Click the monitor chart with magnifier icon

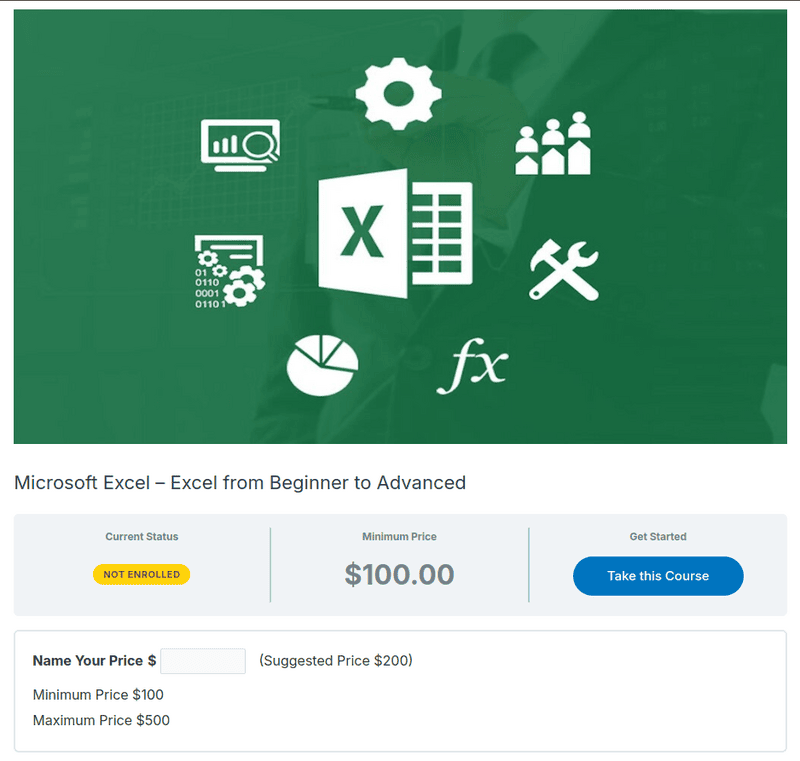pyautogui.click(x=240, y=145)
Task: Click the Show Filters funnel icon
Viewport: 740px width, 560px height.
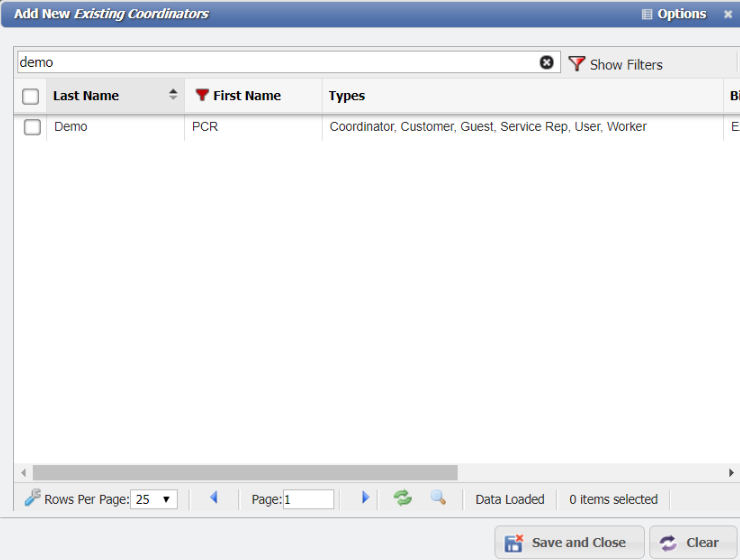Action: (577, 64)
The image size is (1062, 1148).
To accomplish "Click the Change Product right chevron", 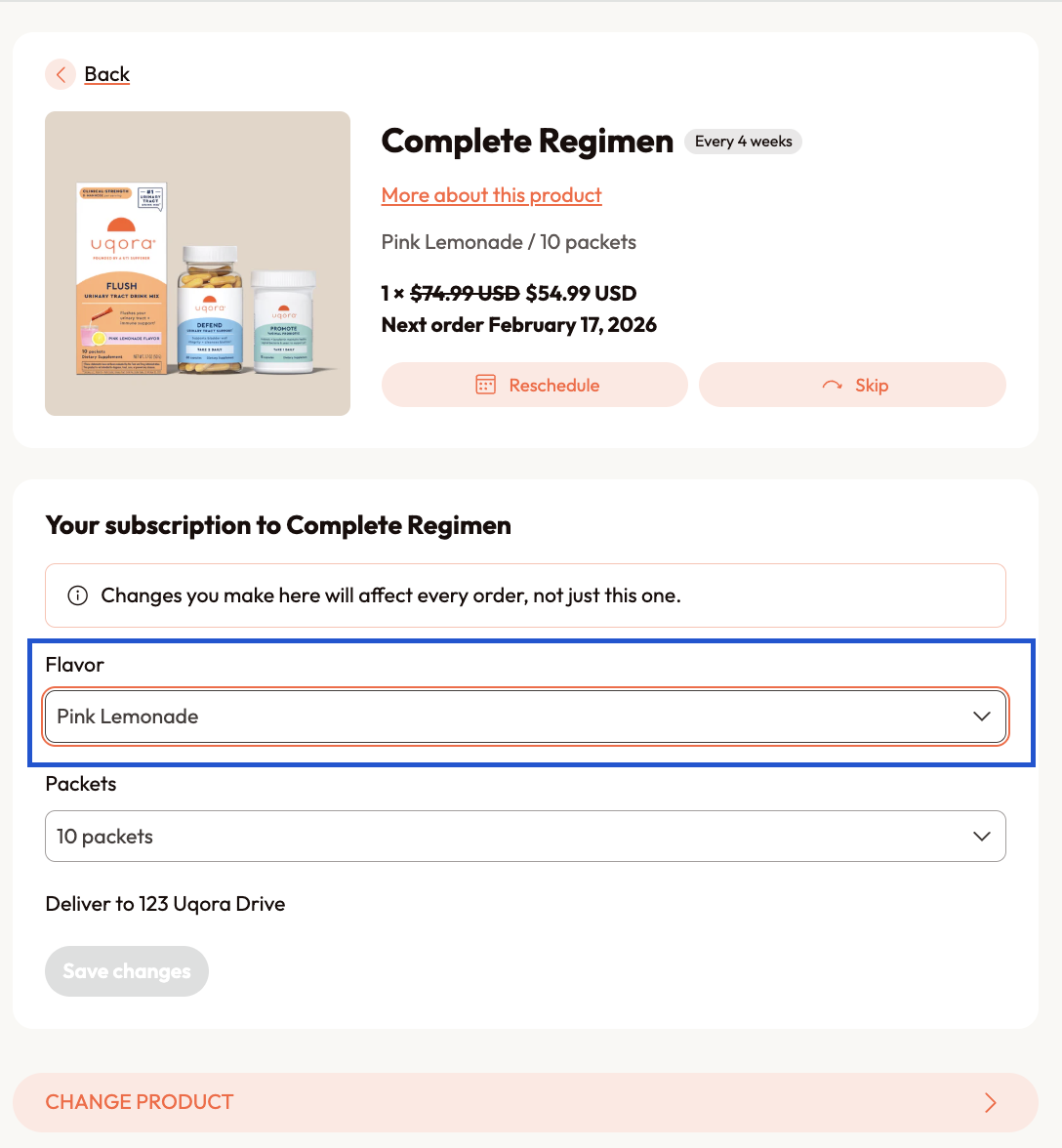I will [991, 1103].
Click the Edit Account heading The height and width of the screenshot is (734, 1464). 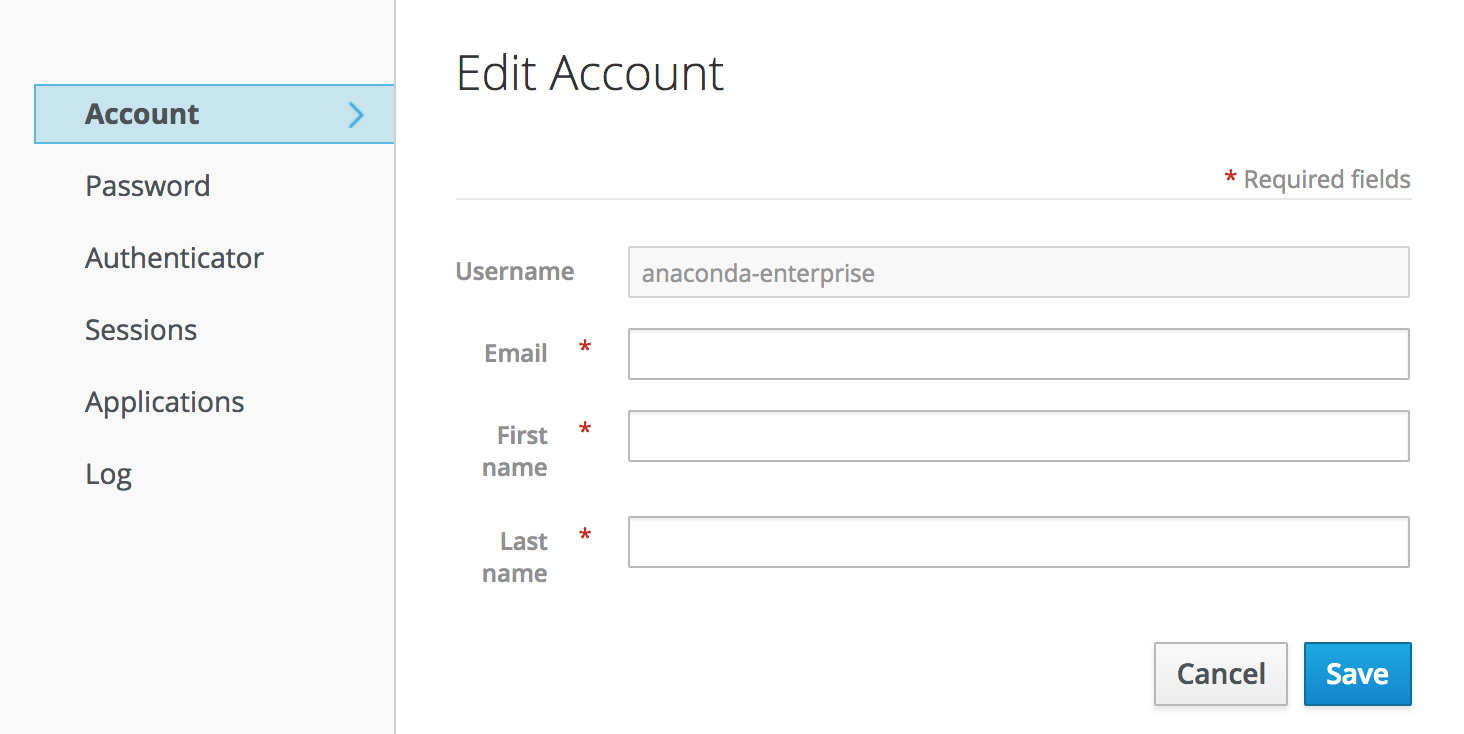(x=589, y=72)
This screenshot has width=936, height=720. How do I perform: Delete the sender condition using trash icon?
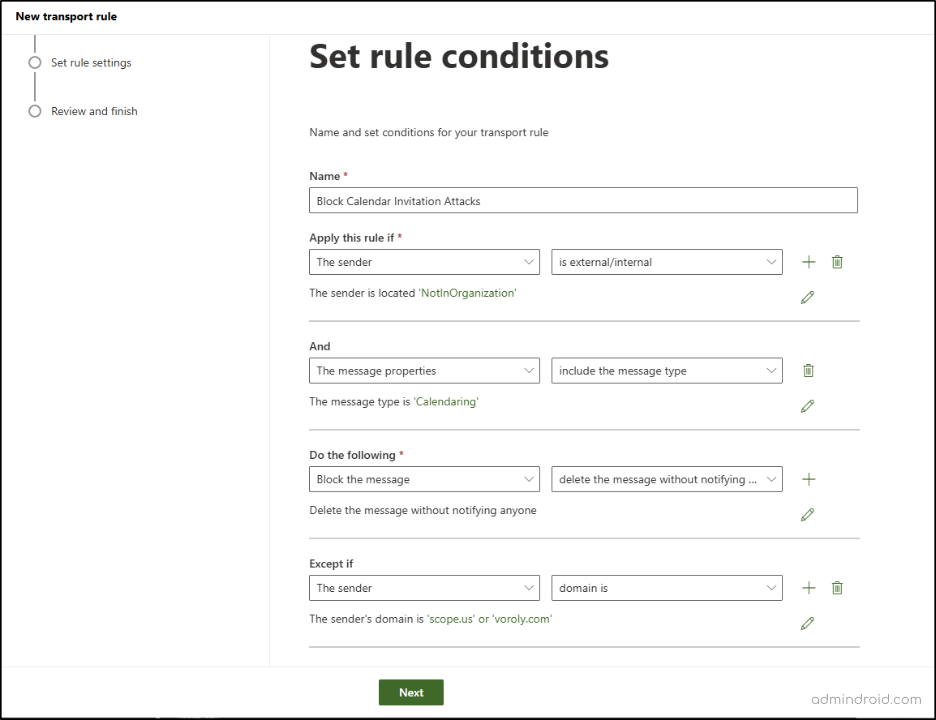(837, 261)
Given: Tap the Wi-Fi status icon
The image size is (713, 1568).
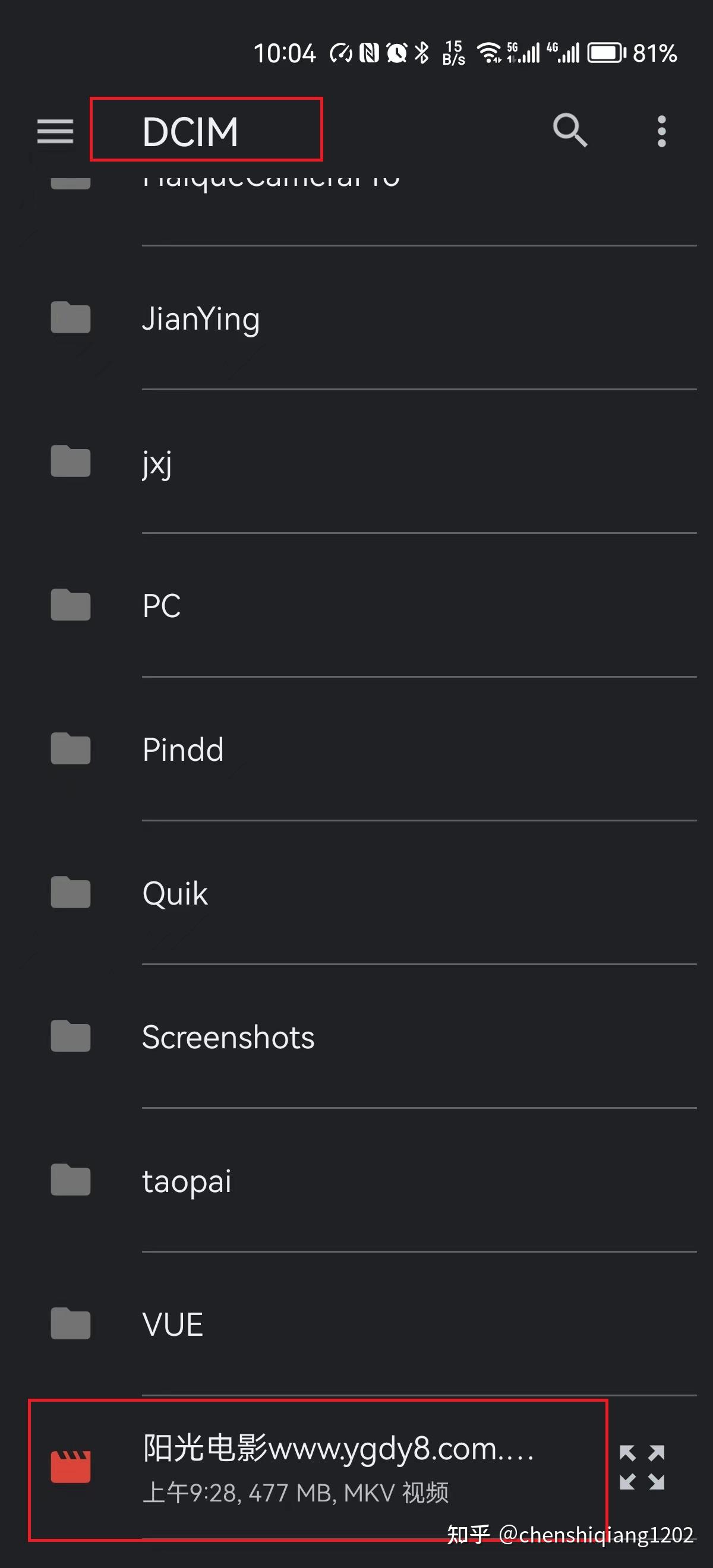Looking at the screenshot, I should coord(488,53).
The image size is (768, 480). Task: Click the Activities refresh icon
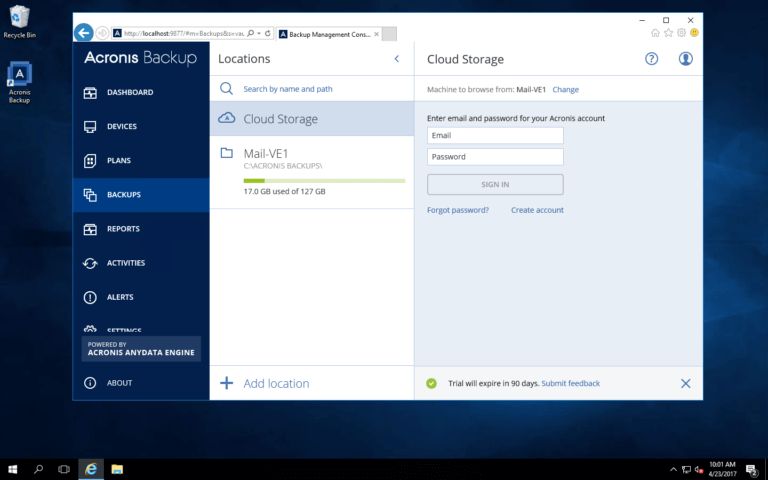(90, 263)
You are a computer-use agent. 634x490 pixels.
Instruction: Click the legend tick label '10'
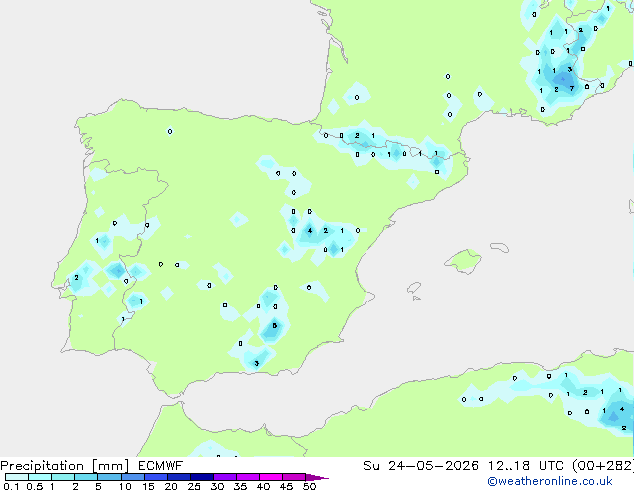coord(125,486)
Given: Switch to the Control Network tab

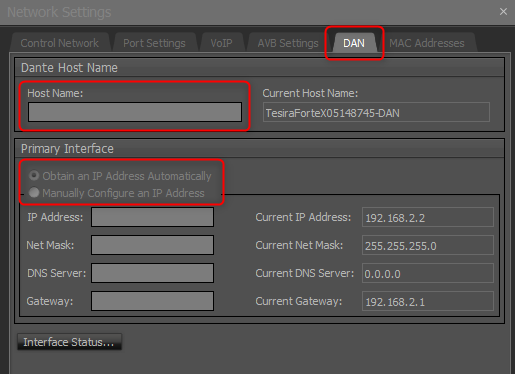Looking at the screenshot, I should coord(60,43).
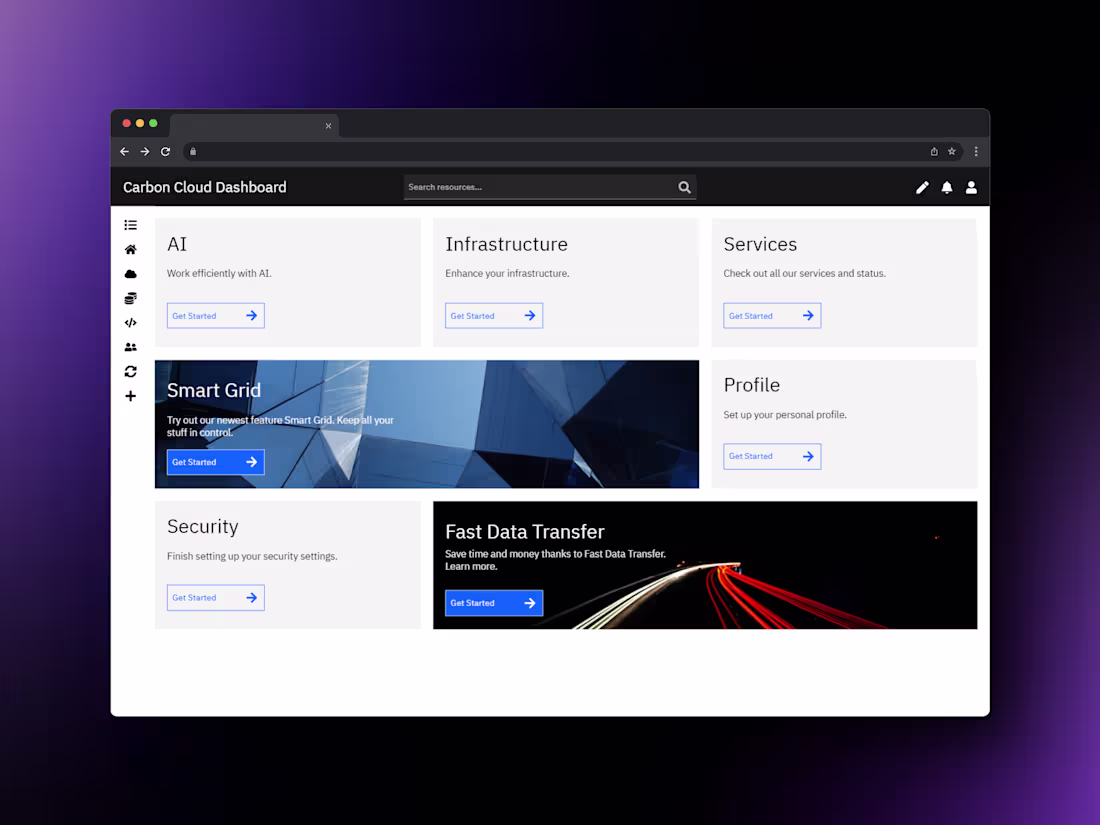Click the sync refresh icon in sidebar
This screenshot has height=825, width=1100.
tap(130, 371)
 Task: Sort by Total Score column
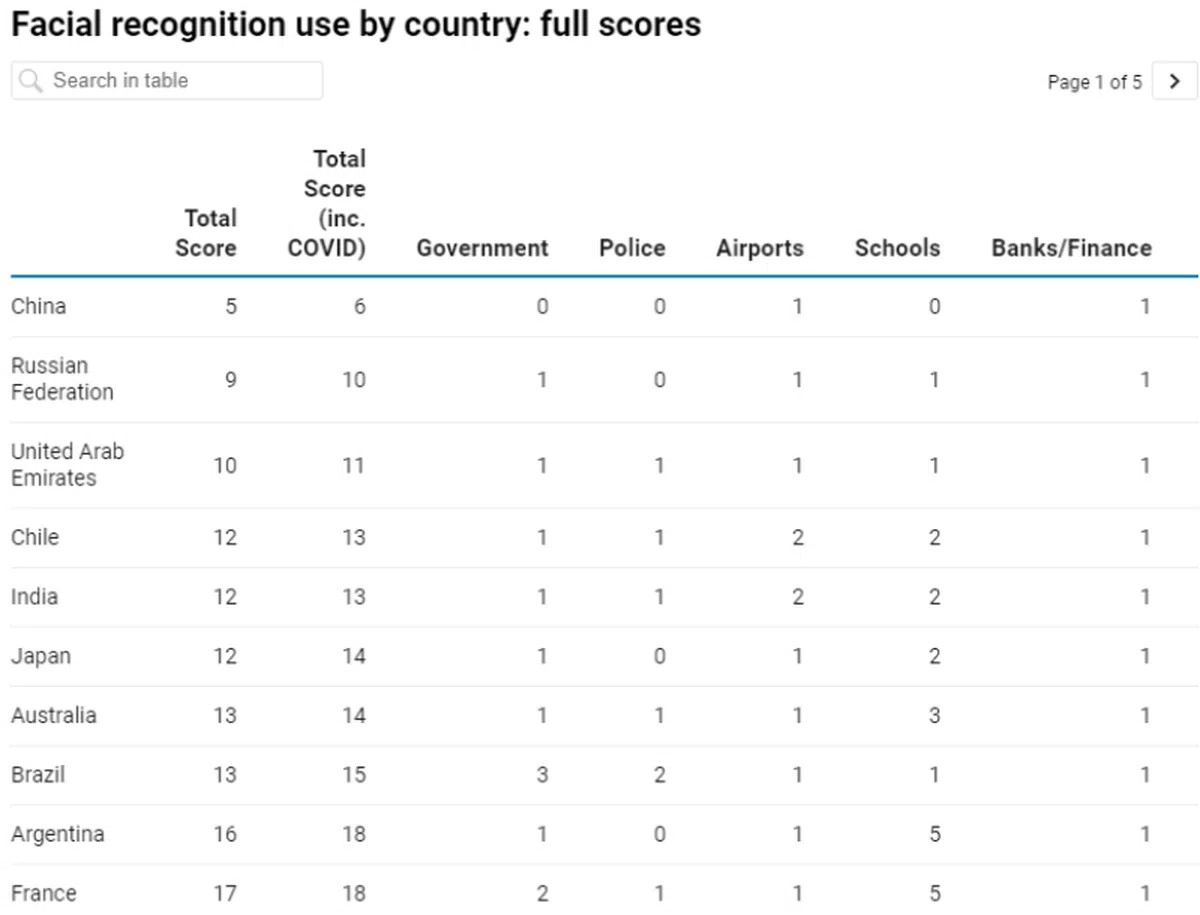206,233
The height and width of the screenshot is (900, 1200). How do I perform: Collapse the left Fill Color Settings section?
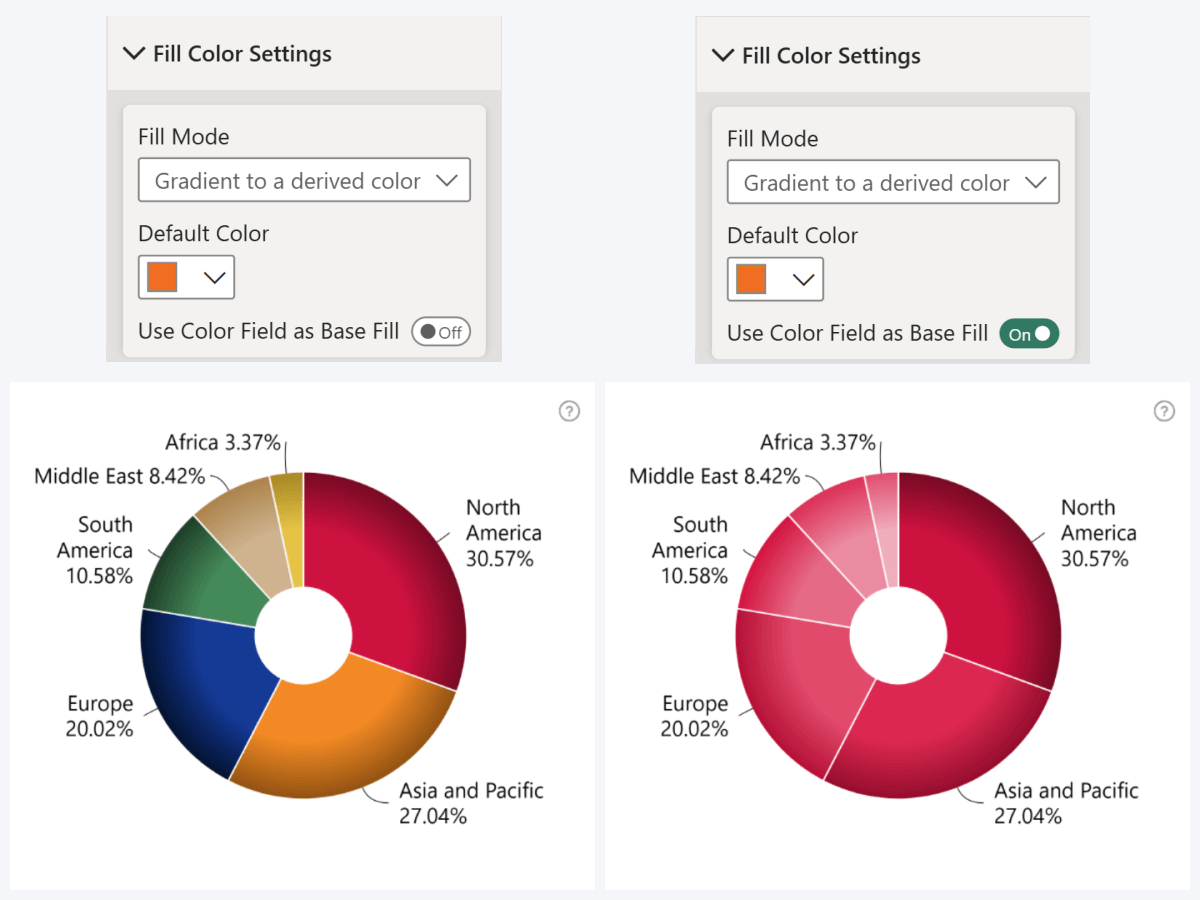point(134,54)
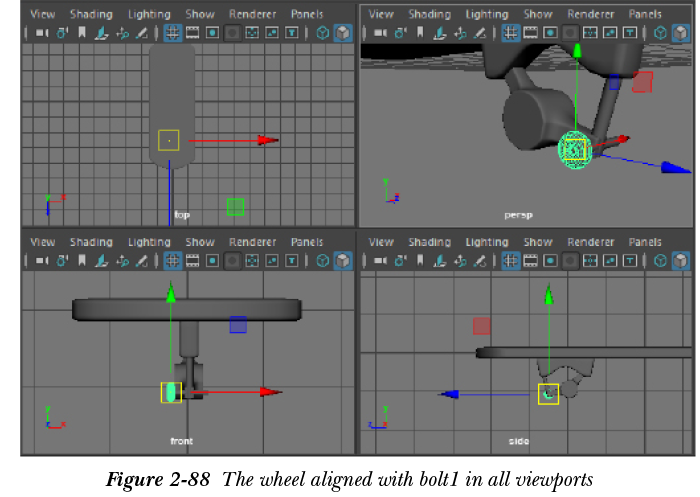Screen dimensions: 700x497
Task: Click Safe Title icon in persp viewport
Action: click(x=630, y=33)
________________________________________
» What you need to do: Reproduce exactly and only the lines from the one with "Task: Sort by Total Score column" through the last entry, both included, excluding every picture.

» Solution to this problem:
 Task: Sort by Total Score column
206,233
The height and width of the screenshot is (900, 1200). How do I perform: Collapse the left Fill Color Settings section?
point(134,54)
Screen dimensions: 700x497
Task: Click Safe Title icon in persp viewport
Action: click(x=630, y=33)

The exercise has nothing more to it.